More than 600,000 troops from the USSR would eventually cycle through Afghanistan, playing a part in a Cold War proxy conflict that also saw the United States arm and fund mujahideen fighters including Osama bin Laden.
“It was my religious duty to do Jihad (holy war) against the Soviets because our country was invaded by them and they were spreading communism and infidelity in Afghanistan,” Sulaiman said.
In Russia, veterans seek to recast the war as a necessary step to counter the threat of rising Islamism in Afghanistan and Muslim-majority Soviet republics.
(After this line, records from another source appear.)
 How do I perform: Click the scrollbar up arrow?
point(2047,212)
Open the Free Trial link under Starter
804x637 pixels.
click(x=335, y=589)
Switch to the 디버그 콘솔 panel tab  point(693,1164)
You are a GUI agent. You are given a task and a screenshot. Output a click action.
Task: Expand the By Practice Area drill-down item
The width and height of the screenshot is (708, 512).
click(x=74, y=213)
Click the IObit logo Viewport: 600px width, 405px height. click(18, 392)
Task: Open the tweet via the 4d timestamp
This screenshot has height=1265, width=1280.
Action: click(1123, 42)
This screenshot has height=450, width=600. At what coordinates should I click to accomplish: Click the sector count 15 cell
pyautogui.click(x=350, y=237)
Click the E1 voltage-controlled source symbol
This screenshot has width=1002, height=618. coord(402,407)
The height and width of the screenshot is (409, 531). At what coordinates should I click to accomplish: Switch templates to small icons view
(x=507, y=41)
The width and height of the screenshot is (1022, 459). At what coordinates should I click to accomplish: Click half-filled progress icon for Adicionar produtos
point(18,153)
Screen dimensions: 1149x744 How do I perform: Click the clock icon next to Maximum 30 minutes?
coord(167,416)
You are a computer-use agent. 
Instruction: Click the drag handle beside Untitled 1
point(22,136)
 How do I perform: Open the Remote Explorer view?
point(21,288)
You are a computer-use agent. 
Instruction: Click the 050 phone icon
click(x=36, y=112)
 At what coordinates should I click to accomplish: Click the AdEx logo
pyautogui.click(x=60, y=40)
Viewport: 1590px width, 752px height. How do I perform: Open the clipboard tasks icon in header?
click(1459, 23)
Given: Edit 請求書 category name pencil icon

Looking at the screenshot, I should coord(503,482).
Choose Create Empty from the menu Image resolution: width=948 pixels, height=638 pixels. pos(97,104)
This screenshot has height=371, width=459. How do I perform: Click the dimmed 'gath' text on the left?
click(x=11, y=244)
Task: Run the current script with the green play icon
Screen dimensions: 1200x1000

The decision to send troops in 1979 was the “right” one — not just for the communist bloc but on a personal level too, said Vladimir Vchivtsev, 58, who spent 16 months in Afghanistan as a Soviet reconnaissance officer.
“War is the best school of life, where you learn to think quickly and find the best solutions”, said Vchivtsev, who was blinded in an explosion in Khost province in 1987.
The conflict was extremely unpopular with the Soviet public at the time and was officially condemned in 1989 at the height of leader Mikhail Gorbachev’s policy of “glasnost”, or transparency.
But as part of an overall re-evaluation of the war’s legacy, Russia’s parliamentary defense committee has — under pressure from veterans — backed a draft resolution saying Soviet troops helped Afghan authorities fight “terrorist and extremist groups” and curbed the growing security threat facing the USSR.
– Left with ‘nothing’ –
Sidiqque Rasulzai was a teenager when the Red Army arrived in Kabul, and he had no idea what was coming.
“I didn’t know it was war. My parents told me that was something that happened in Palestine, I would never have thought that it could happen to us, that it would last 40 years,” recalled Rasulzai, who joined the Soviet-backed Afghan army in 1985 and served for more than three years.
He remembers the Soviets transforming Kabul, constructing apartment buildings with central heating, roads, and even an electric bus system.
“I liked the communists,” he said. “They were educated, not like the mujahideen.”
To this day, signs of the Soviet war abound. Defunct tanks and abandoned helicopters and personnel carriers still dot parts of the countryside, and in cities such as Kabul and Mazar-i-Sharif, huge Soviet structures still dominate the skyline.
After the Soviets left in February 1989, the communist government was unable to sustain itself and civil war broke out. By the mid-1990s, the Taliban — rooted in the mujahideen movement — were sweeping to power.
Rasulzai ultimately fled Afghanistan for India in 2015 as the international military presence began to rapidly dwindle.
He worries Afghanistan is headed for a new civil war once the US withdraws under an eventual deal with the Taliban.
Rasulzai now has a small shop in New Delhi and barely manages to pay the bills.
“In Afghanistan, I had everything,” he said, “now I have nothing except for security.”